El argumento se puede contar de muchas maneras. Probaremos con una. Un escritor maduro atrapado en la indolencia acepta convertirse en el consejero de un chico que, para más señas, es hijo de un colega de mayor relieve y de una mujer que fue en otros tiempos su amante ocasional. Un día unos desconocidos propinan al joven una brutal paliza que lo deja malparado y con tremendas secuelas. Ariel, el escritor, acude al hospital a velar su mejoría. Una vez recuperado, David reanuda su relación con su mentor y le propone, con la ayuda de su novia, Alejandra, buscar a los agresores y darles su merecido. Ahí comienza el ambiguo juego de seducción para convencer a Ariel de que ejerza de justiciero brutal y se destroce los nudillos o se abra la cabeza dando mamporros a los ignotos agresores de su amigo. Pero David, a esas alturas, ya es otro, y su juego de sugestión parece, más que una simple venganza, un oscuro pulso entre su poderosa voluntad juvenil y la blanda resignación de Ariel, un tipo decadente que se traga el señuelo cautivador de Alejandra y que se transforma en matón a cambio de espejismos.

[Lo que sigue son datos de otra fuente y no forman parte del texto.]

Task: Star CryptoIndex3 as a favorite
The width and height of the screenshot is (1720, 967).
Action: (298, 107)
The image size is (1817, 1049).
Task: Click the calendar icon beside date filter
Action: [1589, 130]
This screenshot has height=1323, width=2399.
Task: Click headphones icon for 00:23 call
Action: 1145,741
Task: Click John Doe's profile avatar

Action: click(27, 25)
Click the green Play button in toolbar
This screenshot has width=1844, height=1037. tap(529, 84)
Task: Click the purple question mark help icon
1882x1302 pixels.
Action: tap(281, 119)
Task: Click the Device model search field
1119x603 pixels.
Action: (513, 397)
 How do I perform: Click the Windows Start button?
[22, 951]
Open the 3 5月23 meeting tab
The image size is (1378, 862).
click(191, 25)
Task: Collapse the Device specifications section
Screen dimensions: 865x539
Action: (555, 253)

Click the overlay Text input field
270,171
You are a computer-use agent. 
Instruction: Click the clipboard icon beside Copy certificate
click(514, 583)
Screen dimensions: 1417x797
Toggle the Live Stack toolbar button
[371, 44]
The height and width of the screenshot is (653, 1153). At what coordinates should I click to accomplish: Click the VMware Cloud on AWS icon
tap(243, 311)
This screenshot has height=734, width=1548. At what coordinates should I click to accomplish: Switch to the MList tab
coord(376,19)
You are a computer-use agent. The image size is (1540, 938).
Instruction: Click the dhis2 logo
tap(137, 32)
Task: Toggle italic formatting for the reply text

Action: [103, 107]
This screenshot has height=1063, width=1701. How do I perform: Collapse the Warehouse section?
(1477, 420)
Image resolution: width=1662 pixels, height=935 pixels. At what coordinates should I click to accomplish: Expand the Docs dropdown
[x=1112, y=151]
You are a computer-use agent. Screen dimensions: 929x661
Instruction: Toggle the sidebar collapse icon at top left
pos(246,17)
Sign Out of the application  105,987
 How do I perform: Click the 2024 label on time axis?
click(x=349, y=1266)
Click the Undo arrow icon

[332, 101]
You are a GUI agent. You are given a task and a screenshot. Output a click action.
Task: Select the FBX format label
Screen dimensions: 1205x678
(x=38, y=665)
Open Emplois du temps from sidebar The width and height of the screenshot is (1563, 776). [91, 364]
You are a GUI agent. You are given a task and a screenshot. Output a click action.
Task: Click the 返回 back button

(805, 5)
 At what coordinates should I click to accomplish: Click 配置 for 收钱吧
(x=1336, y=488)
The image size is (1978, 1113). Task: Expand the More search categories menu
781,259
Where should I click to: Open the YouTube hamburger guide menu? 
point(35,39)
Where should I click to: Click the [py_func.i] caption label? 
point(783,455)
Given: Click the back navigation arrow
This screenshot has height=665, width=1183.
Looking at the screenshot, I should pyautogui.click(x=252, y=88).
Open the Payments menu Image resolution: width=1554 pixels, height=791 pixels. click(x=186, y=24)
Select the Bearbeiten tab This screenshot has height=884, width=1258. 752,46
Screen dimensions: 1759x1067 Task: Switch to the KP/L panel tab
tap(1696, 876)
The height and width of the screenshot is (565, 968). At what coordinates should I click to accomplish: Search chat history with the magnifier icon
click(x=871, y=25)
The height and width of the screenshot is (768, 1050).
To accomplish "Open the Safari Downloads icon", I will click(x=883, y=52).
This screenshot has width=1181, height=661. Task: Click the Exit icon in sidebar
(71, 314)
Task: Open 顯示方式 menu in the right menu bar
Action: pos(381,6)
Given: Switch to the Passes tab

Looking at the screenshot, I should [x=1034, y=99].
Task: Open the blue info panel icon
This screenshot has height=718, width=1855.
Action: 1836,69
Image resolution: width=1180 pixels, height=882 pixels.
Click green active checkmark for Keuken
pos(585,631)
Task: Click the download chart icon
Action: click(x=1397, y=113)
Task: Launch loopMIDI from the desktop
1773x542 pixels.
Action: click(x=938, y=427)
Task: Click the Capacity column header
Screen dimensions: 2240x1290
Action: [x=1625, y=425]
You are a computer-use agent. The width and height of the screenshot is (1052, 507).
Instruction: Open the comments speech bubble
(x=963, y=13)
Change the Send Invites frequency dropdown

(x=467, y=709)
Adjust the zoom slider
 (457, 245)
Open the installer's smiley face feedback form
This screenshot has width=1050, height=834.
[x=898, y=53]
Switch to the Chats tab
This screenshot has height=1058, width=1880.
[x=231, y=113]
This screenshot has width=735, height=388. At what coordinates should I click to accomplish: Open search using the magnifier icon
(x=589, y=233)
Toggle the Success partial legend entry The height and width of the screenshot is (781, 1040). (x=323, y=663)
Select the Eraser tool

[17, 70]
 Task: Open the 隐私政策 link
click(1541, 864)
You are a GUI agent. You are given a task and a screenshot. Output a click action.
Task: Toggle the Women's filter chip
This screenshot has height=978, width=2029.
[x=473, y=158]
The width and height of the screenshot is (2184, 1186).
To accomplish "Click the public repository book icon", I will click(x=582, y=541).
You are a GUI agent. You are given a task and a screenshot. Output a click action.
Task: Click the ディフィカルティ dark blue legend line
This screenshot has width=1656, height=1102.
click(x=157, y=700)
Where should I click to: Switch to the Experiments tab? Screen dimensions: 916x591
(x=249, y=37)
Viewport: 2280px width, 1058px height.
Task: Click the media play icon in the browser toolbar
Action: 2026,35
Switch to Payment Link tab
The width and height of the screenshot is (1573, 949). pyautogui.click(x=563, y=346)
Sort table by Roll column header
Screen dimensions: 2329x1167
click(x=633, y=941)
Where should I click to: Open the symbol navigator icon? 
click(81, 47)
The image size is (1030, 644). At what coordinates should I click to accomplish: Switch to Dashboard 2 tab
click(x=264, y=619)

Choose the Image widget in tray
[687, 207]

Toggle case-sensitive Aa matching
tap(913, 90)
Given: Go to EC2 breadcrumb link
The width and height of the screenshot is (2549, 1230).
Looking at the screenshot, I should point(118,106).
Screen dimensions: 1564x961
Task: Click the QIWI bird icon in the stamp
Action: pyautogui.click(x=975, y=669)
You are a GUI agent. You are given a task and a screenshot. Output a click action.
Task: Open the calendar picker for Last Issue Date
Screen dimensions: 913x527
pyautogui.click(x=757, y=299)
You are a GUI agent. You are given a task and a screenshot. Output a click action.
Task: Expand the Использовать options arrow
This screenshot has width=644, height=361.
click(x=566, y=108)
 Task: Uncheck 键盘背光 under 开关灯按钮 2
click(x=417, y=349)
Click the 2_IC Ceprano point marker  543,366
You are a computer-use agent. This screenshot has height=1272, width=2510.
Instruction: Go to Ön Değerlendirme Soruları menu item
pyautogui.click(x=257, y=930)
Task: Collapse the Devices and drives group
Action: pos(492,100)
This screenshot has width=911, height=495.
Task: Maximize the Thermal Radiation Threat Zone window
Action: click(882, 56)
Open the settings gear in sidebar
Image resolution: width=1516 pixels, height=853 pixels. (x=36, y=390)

La novela enseña sus intenciones desde el principio. Avanza como una lengua de mar con constantes flujos y reflujos, y hasta bien avanzada el lector no sabe cuál es su tema central: unas veces parece que es un pulso entre la juventud y la madurez; otras, el enfrentamiento entre un novelista fracasado y otro de éxito; en cierto momento el lector cree que va a derivar en un caso de maltrato escolar pero también resulta una pista falsa que pronto es abandonada. Además Ariel, el escritor fracasado, se entromete y nos hace una confidencia que parece un recado del propio Ovejero: “Me ha sucedido iniciar una trama sin sentirla, empezar a mover los personajes de un sitio para otro, ponerlos a afirmar esto y aquello (…). Las cosas van sucediendo pero no tienen que ver con nosotros (…). Y de pronto algo capta nuestra atención, algo que dice o hace un personaje” y el hilo encuentra su sentido.
La ambigüedad inicial se extiende hasta el final: ficción y realidad se funden, el relato y su desmentido también, y la novela ya no es la novela de Ovejero ni tampoco la novela de Ariel en la que cuenta su relación con David sino un apócrifo. Y así, temblorosa y dubitativa, confusa y vacilante, sembrando la perplejidad, la trama acaba como la esencia líquida de una ola.